Acoustic Models for the Analysis and Synthesis of the Singing Voice
Lee, Matthew E.
MetadataShow full item record
Throughout our history, the singing voice has been a fundamental tool for musical expression. While analysis and digital synthesis techniques have been developed for normal speech, few models and techniques have been focused on the singing voice. The central theme of this research is the development of models aimed at the characterization and synthesis of the singing voice. First, a spectral model is presented in which asymmetric generalized Gaussian functions are used to represent the formant structure of a singing voice in a flexible manner. Efficient methods for searching the parameter space are investigated and challenges associated with smooth parameter trajectories are discussed. Next a model for glottal characterization is introduced by first presenting an analysis of the relationship between measurable spectral qualities of the glottal waveform and perceptually relevant time-domain parameters. A mathematical derivation of this relationship is presented and is extended as a method for parameter estimation. These concepts are then used to outline a procedure for modifying glottal textures and qualities in the frequency domain.
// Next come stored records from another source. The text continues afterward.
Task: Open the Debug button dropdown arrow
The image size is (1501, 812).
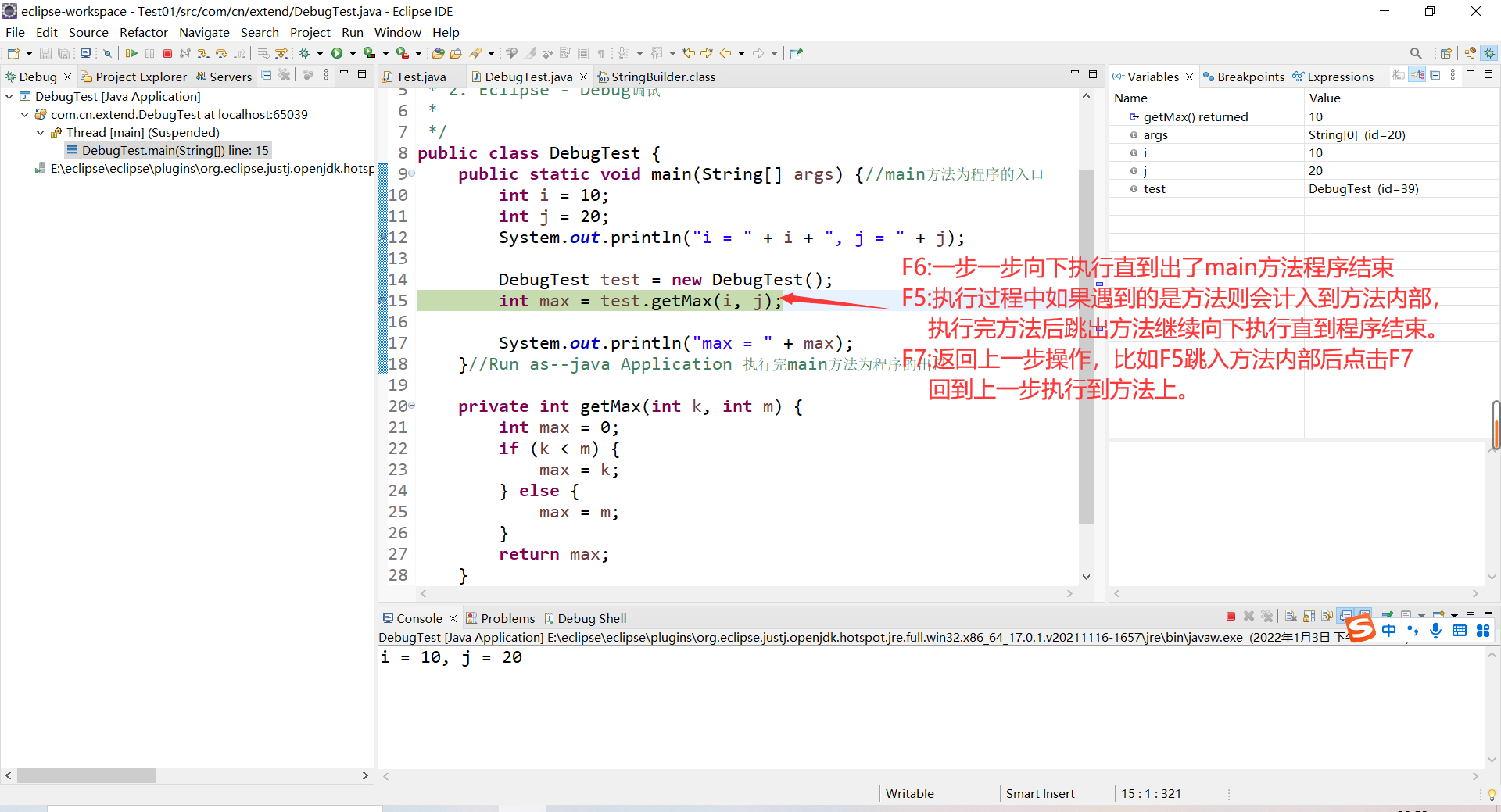Action: (x=321, y=52)
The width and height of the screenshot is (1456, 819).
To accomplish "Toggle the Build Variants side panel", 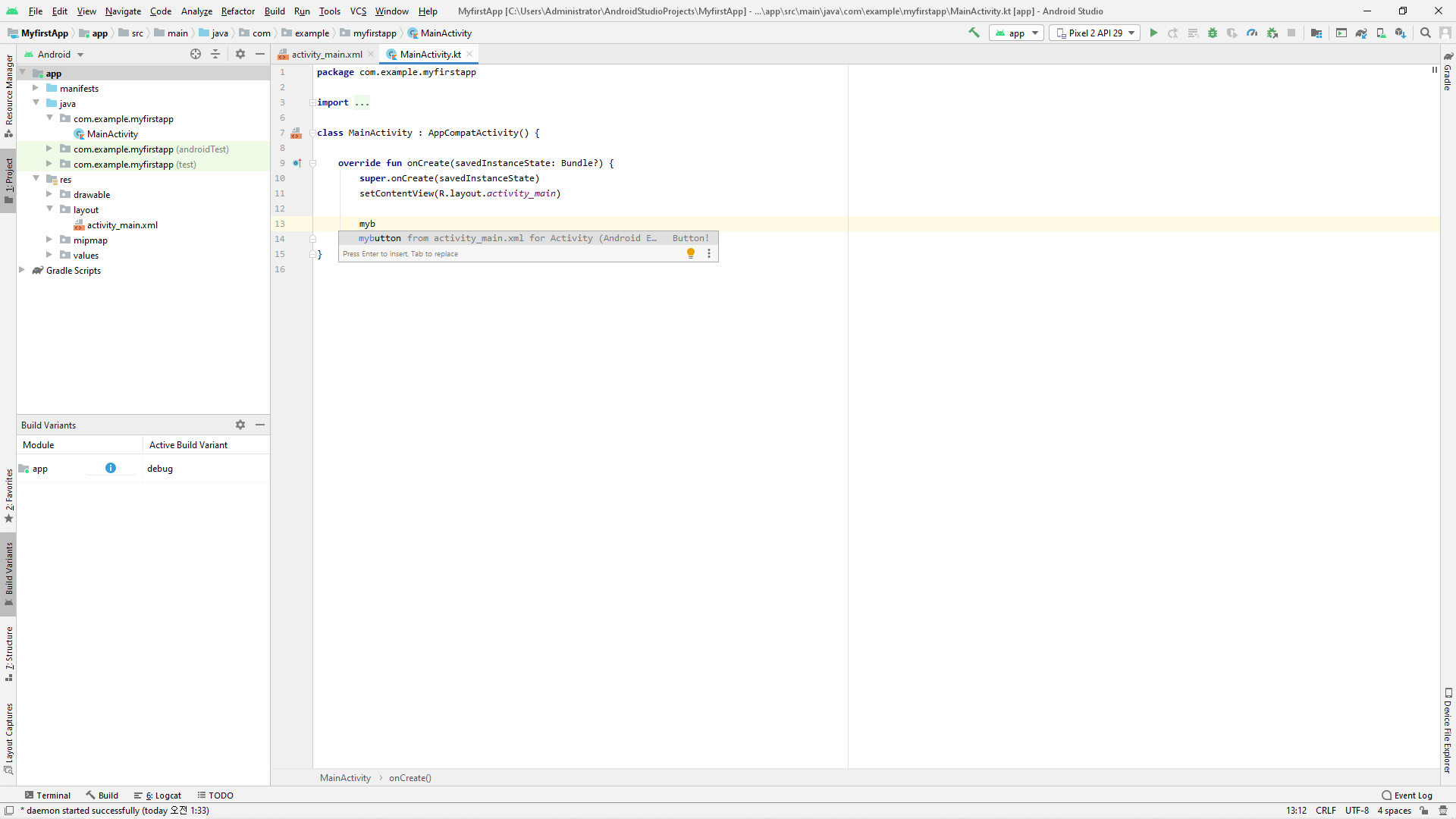I will 8,573.
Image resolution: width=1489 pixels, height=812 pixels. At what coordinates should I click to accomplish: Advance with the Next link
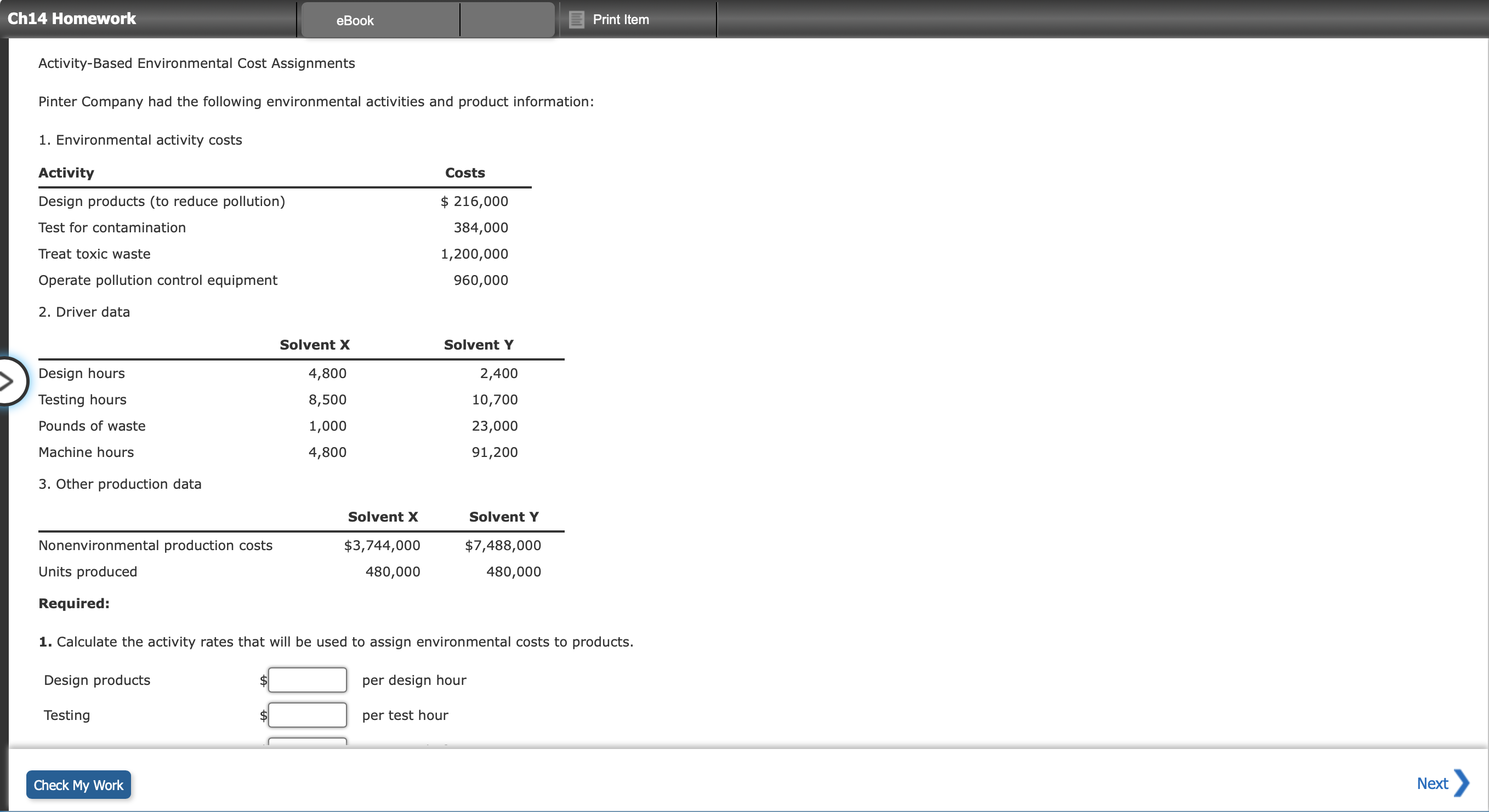pos(1432,783)
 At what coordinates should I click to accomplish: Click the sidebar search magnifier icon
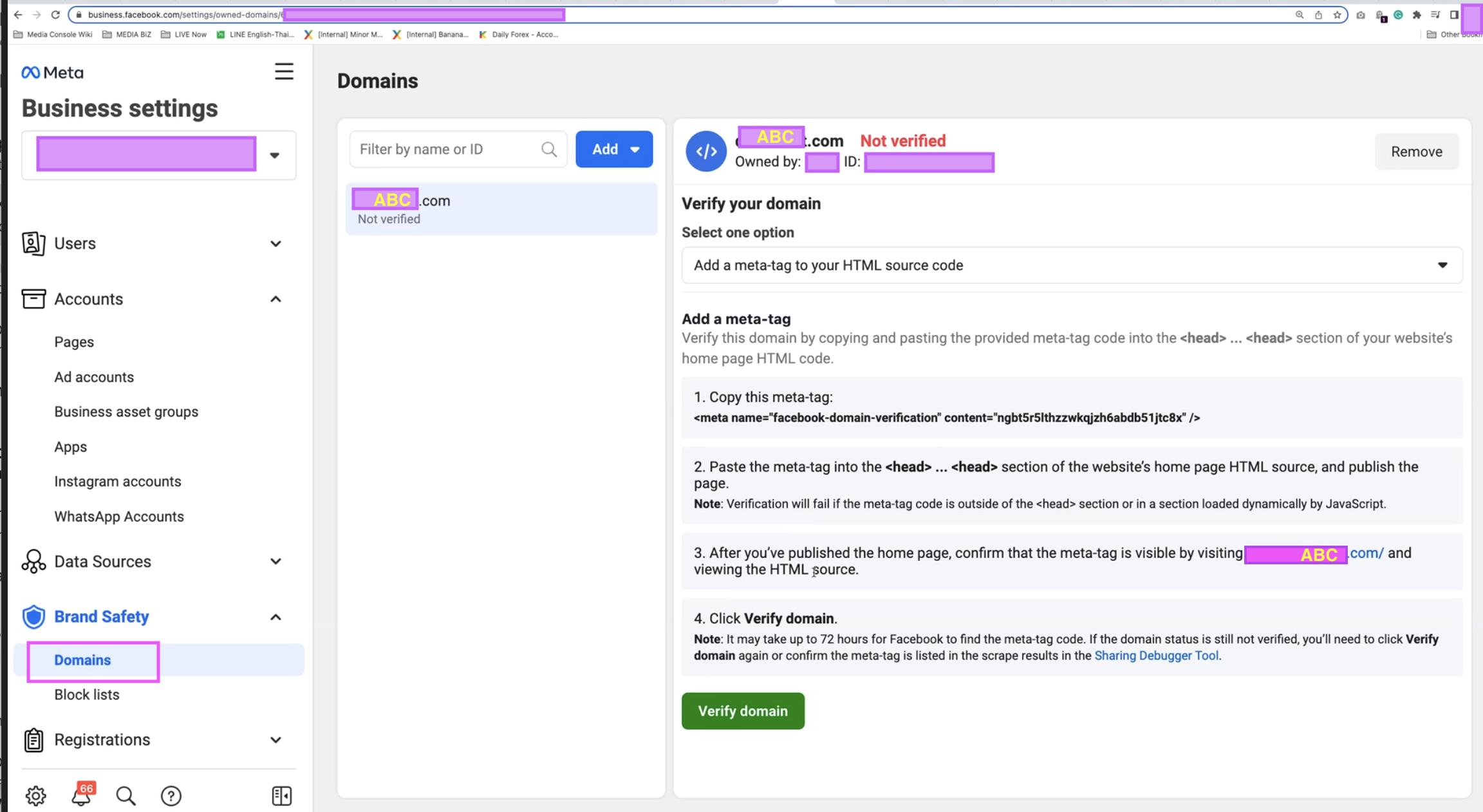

By combining these models with the Analysis-by-Synthesis/Overlap-Add sinusoidal model, the spectral and glottal models are shown to be capable of characterizing the singing voice according to traits such as level of training and registration. An application is presented in which these parameterizations are used to implement a system for singing voice enhancement. Subjective listening tests were conducted in which listeners showed an overall preference for outputs produced by the proposed enhancement system over both unmodified voices and voices enhanced with competitive methods.